* _Work required_:
Please repeat every line below exactly, from the first to the last.

[Input for this task Boundary: Start]

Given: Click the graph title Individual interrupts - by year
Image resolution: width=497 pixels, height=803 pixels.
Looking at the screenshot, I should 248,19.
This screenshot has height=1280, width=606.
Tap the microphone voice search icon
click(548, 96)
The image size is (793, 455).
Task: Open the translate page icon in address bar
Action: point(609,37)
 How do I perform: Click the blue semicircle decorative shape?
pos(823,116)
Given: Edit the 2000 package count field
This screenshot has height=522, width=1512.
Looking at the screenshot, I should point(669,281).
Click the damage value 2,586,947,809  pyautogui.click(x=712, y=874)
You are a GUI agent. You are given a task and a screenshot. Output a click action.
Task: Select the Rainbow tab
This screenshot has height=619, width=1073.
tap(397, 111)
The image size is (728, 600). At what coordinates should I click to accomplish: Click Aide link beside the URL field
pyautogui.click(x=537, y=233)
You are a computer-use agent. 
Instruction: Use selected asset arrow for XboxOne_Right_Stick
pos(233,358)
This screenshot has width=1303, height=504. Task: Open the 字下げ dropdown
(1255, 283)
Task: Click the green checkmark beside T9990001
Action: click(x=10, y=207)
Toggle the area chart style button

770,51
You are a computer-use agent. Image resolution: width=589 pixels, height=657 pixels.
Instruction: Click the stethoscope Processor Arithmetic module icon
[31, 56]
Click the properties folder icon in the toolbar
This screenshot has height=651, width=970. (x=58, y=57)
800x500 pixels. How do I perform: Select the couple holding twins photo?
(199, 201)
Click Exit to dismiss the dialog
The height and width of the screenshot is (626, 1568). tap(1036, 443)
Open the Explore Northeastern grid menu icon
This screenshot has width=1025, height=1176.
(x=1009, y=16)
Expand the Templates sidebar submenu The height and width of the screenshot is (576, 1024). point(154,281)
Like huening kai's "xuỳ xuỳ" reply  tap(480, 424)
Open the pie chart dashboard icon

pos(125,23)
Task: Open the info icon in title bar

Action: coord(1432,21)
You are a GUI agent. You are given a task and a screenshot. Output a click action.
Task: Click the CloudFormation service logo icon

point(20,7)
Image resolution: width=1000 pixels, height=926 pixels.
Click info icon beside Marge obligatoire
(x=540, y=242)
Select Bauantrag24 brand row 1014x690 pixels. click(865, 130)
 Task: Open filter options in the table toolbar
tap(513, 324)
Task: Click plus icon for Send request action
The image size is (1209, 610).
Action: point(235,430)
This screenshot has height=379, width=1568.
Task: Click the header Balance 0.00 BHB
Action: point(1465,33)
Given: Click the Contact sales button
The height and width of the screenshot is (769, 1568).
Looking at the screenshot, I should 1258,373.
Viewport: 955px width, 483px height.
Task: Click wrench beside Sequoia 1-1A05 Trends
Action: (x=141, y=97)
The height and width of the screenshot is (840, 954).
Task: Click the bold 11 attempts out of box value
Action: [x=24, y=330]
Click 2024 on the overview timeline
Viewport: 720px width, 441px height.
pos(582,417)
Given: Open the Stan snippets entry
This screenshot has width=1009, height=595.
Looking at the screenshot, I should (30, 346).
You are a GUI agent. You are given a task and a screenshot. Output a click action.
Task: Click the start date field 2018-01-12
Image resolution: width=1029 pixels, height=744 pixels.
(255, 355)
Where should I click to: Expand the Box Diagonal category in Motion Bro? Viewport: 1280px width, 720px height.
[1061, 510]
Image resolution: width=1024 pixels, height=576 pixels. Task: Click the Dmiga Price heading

[Input for this task Boundary: End]

* _Result below_:
Given: Click the graph title Individual interrupts - by year
Image resolution: width=497 pixels, height=803 pixels.
Looking at the screenshot, I should 248,19.
This screenshot has height=1280, width=606.
Tap the microphone voice search icon
click(548, 96)
The image size is (793, 455).
Task: Open the translate page icon in address bar
Action: point(609,37)
 How do I perform: Click the blue semicircle decorative shape?
pos(823,116)
Given: Edit the 2000 package count field
This screenshot has height=522, width=1512.
Looking at the screenshot, I should point(669,281).
Click the damage value 2,586,947,809  pyautogui.click(x=712, y=874)
You are a GUI agent. You are given a task and a screenshot. Output a click action.
Task: Select the Rainbow tab
This screenshot has height=619, width=1073.
tap(397, 111)
The image size is (728, 600). At what coordinates should I click to accomplish: Click Aide link beside the URL field
pyautogui.click(x=537, y=233)
You are a computer-use agent. 
Instruction: Use selected asset arrow for XboxOne_Right_Stick
pos(233,358)
This screenshot has width=1303, height=504. Task: Open the 字下げ dropdown
(1255, 283)
Task: Click the green checkmark beside T9990001
Action: click(x=10, y=207)
Toggle the area chart style button

770,51
You are a computer-use agent. Image resolution: width=589 pixels, height=657 pixels.
Instruction: Click the stethoscope Processor Arithmetic module icon
[31, 56]
Click the properties folder icon in the toolbar
This screenshot has height=651, width=970. (x=58, y=57)
800x500 pixels. How do I perform: Select the couple holding twins photo?
(199, 201)
Click Exit to dismiss the dialog
The height and width of the screenshot is (626, 1568). tap(1036, 443)
Open the Explore Northeastern grid menu icon
This screenshot has width=1025, height=1176.
(x=1009, y=16)
Expand the Templates sidebar submenu The height and width of the screenshot is (576, 1024). point(154,281)
Like huening kai's "xuỳ xuỳ" reply  tap(480, 424)
Open the pie chart dashboard icon

pos(125,23)
Task: Open the info icon in title bar

Action: coord(1432,21)
You are a GUI agent. You are given a task and a screenshot. Output a click action.
Task: Click the CloudFormation service logo icon

point(20,7)
Image resolution: width=1000 pixels, height=926 pixels.
Click info icon beside Marge obligatoire
(x=540, y=242)
Select Bauantrag24 brand row 1014x690 pixels. click(865, 130)
 Task: Open filter options in the table toolbar
tap(513, 324)
Task: Click plus icon for Send request action
The image size is (1209, 610).
Action: point(235,430)
This screenshot has height=379, width=1568.
Task: Click the header Balance 0.00 BHB
Action: point(1465,33)
Given: Click the Contact sales button
The height and width of the screenshot is (769, 1568).
Looking at the screenshot, I should 1258,373.
Viewport: 955px width, 483px height.
Task: Click wrench beside Sequoia 1-1A05 Trends
Action: (x=141, y=97)
The height and width of the screenshot is (840, 954).
Task: Click the bold 11 attempts out of box value
Action: [x=24, y=330]
Click 2024 on the overview timeline
Viewport: 720px width, 441px height.
pos(582,417)
Given: Open the Stan snippets entry
This screenshot has width=1009, height=595.
Looking at the screenshot, I should (30, 346).
You are a GUI agent. You are given a task and a screenshot. Output a click action.
Task: Click the start date field 2018-01-12
Image resolution: width=1029 pixels, height=744 pixels.
(255, 355)
Where should I click to: Expand the Box Diagonal category in Motion Bro? Viewport: 1280px width, 720px height.
[1061, 510]
Image resolution: width=1024 pixels, height=576 pixels. Task: Click the Dmiga Price heading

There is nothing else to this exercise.